Mérida, Abril Martes 21, 2026, 11:17 am
En el curso de mi infancia advertía, deprimido, que en el mundo nuestra especie [«humanitaria presunta»] es proclive a prácticas bárbaras y confiscatorias. Sin causas científicas explicables, minorías deciden quiénes, cuándo, cómo, dónde y hasta qué instante los «desahuciados por nacimiento» existiremos o ya no. Libres o confinados en hospicios. Con ideas propias, inoculadas o sentimientos inmanentes. Entre miles de millones de personas destacan y «dominan» los menos racionales, empero audaces e inescrupulosos para cabalgar encima de sus sodomizados: «enfermos de pánico», «cobardes», «ofuscados», «cómplices» y «borregos».
Los más aptos para percibir, analizar, deducir, argumentar, formular ideas o soluciones son reclutados por cúpulas de salvajes con obvios y fines: que, alevosos, glorifican decapitaciones, linchamientos, genocidios la «discordiatoxis» en nombre de profetas del imaginario popular o «estabilidad de sistemas de gobierno» [nada distinto a «castas al mando» de naciones]
No tiene sentido nacer para vivir hambrientos, desabastecidos, presas de necesidades insatisfechas, física y psíquicamente débiles, sujetos a la inequidad e injusticia, hostiles, desconfiados. Somos esclavos de una existencia que duro dicta transmutándonos hacia lo monstruoso posible.
En el curso de mi infancia, atribulado, me persuadí: nuestra especie no es «humanitaria» sino incorregiblemente lesiva y exterminadora. Debe extinguirse tras el empleo de la Cognición que jamás de Su Majestad la Violencia Demencial. Procreamos vástagos que, pese a recibir mendrugos de amor o alimentos, afligirán y estarán condenados a [de prisa] experimentar lo que sus ascendientes.
Siempre habrá «esperpentos» a los cuales expoliarán denigrándolos, los nacidos de «aventajados» podrán comer en exceso y vivir en opulencia durante la brevedad o lapso de sus vidas. Soy un pensador-escritor de inteligencia emancipada por cuanto nunca concebiré inteligible ni acataré la autoridad que celebra lo inicuo y desigualdad.

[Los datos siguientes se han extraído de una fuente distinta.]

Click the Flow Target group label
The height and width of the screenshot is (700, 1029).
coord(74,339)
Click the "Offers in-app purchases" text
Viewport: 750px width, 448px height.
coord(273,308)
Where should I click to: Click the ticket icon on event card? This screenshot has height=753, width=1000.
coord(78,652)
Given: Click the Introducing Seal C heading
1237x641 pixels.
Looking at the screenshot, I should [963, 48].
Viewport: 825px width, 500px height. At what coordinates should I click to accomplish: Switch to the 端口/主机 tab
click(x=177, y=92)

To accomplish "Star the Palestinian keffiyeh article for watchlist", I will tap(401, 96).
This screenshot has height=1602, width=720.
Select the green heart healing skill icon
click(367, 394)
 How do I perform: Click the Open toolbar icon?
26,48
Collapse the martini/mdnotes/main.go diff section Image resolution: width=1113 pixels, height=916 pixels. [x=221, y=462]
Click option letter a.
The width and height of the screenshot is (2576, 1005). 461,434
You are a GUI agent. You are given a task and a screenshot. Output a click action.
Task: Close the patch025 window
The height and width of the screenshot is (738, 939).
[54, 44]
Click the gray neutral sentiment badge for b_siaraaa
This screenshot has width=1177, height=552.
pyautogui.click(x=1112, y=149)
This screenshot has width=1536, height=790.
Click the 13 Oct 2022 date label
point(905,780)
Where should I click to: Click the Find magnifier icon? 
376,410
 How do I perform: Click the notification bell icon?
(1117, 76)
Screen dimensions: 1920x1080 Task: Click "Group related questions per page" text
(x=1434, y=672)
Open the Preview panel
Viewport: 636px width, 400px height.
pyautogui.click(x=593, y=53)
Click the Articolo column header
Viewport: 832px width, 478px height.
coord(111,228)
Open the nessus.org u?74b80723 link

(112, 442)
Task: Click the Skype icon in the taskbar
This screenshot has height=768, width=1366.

No apruebo [ni lo haré] padezcamos penurias de edictos causas porque lenidad. No nací ni soy de nadie enemigo e infaustamente me llené de ellos, empero puedo matar tanto como alguien lo urdiere. Escribo porque en el principio del Universo no fue sino la Palabra que lo designaría hologramas convirtiéndonos tangibles. Ninguna fenomenología religiosa que haya fabulado la Especie Humana es santa. De nuestra presencia sólo nosotros somos responsables: cuando somos crueles, fraternos, filántropos, nobles, misántropos, asesinos, codiciosos, parricidas, exterminadores [«ad infinitum»].